▶ _YOUR GOAL_: Gather each line in the entries that includes the string "pixels".

[Recorded data]

________________________

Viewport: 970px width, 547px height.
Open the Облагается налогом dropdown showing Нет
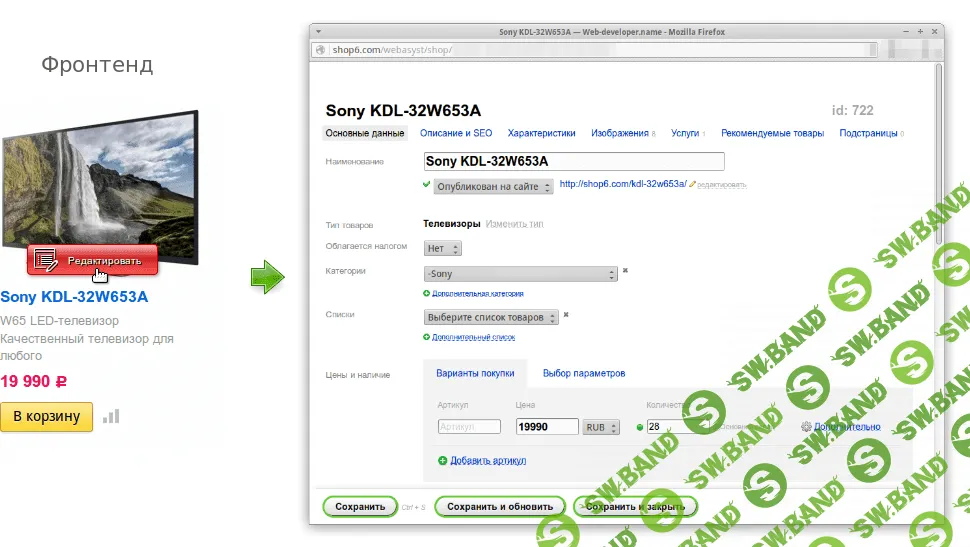[442, 248]
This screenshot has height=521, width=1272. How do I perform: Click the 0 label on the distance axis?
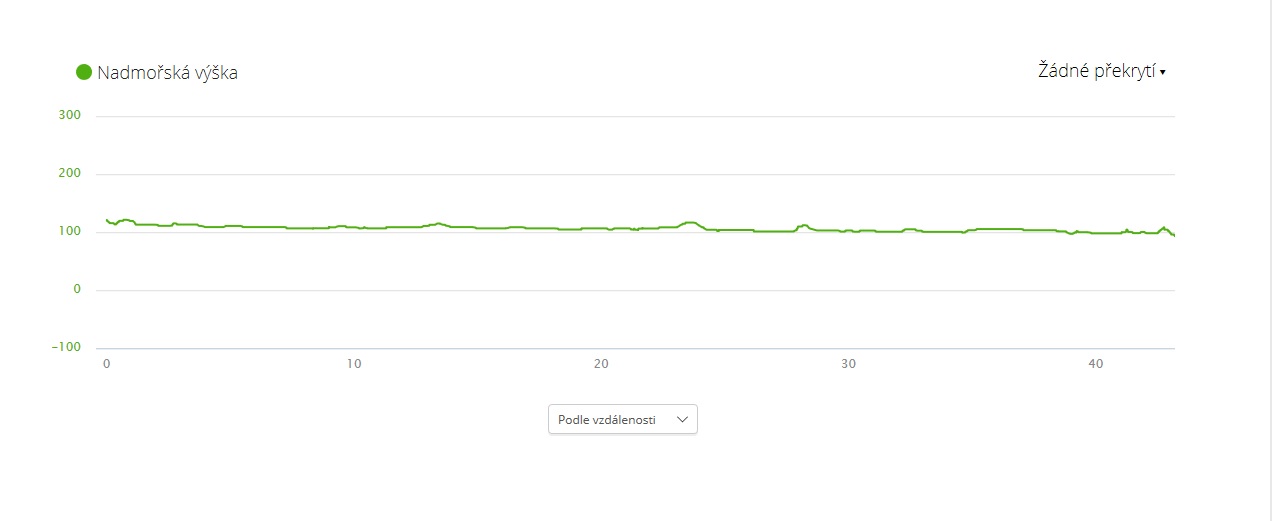pos(106,364)
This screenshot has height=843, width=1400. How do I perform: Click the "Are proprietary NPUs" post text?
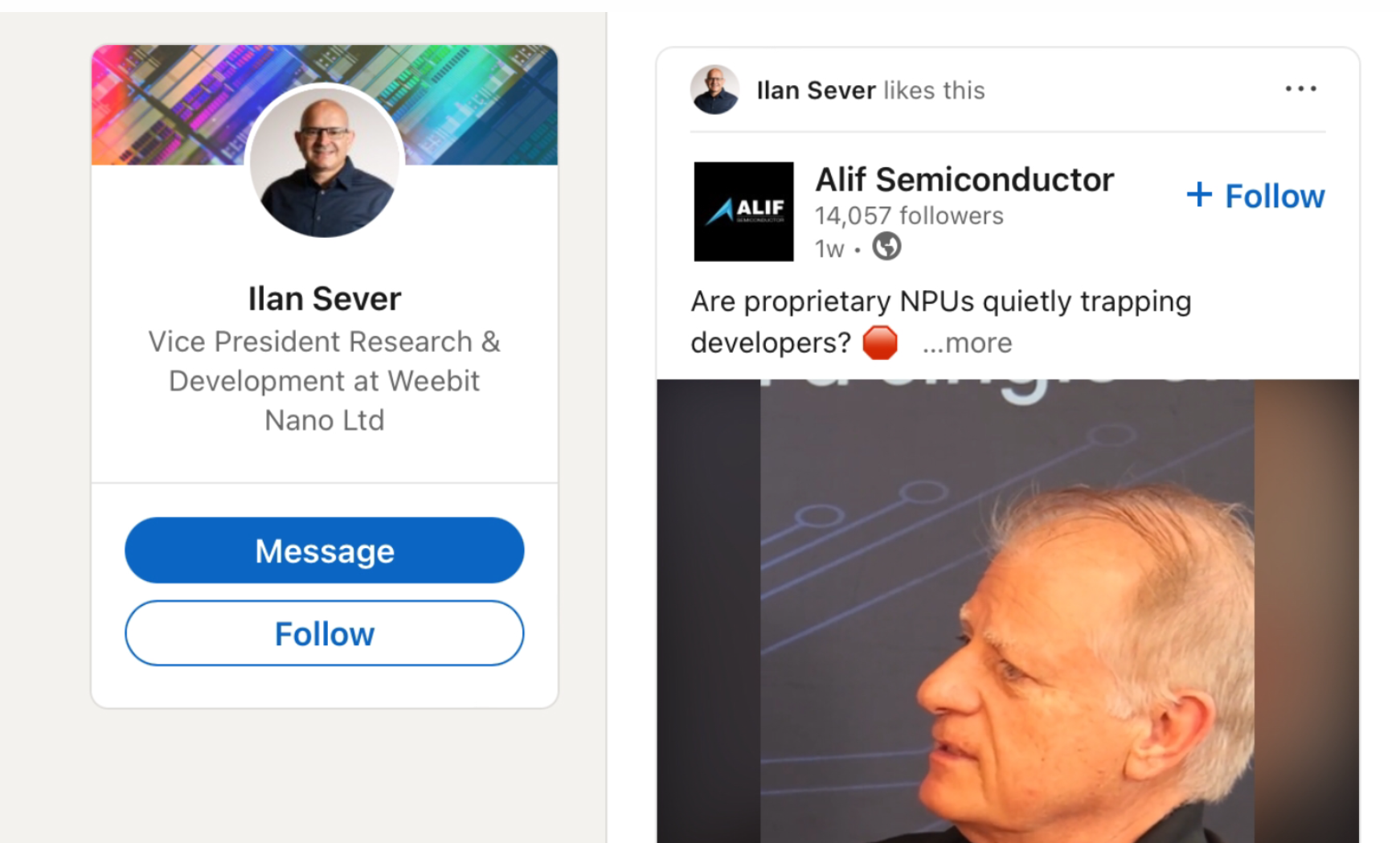pos(940,302)
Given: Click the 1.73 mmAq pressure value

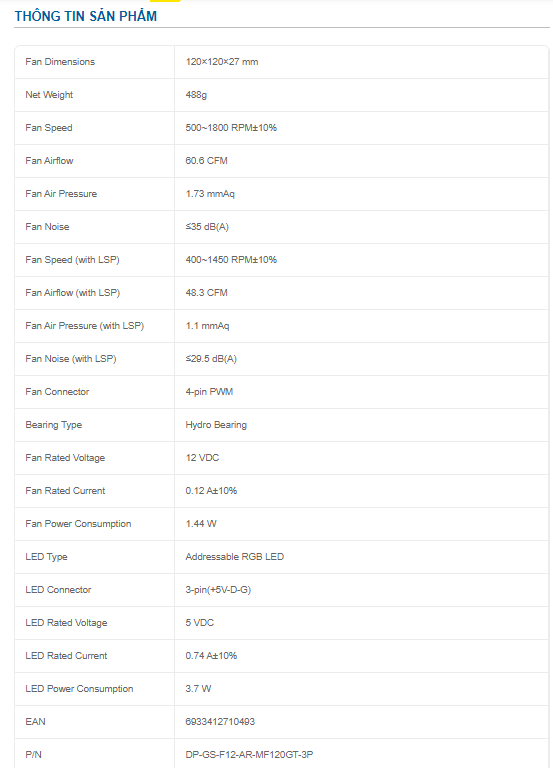Looking at the screenshot, I should pos(210,194).
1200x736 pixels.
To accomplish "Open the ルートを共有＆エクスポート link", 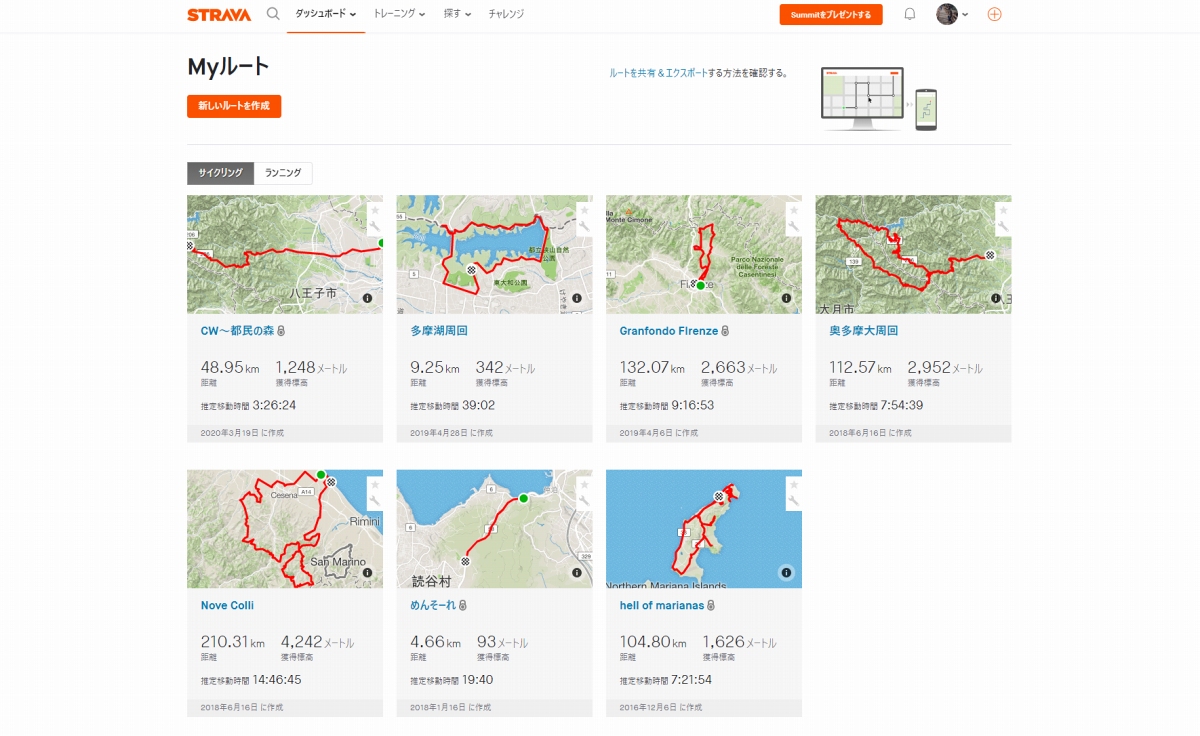I will [658, 73].
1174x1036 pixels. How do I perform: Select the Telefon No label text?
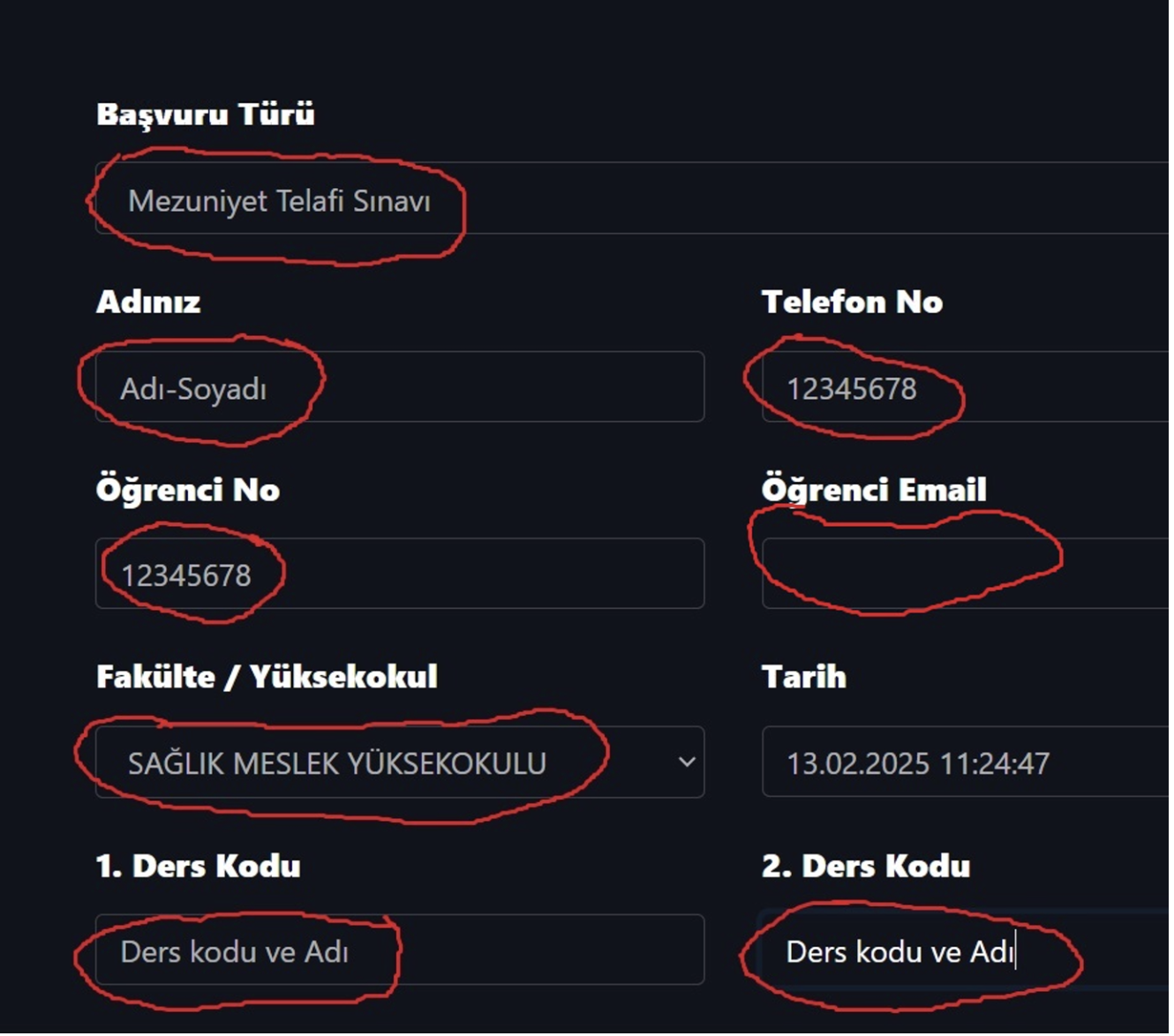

________________________

▶ _RESPONSE TO THIS TASK_:
1200x736 pixels.
1174x1036 pixels. How do I perform: Select the Telefon No label text?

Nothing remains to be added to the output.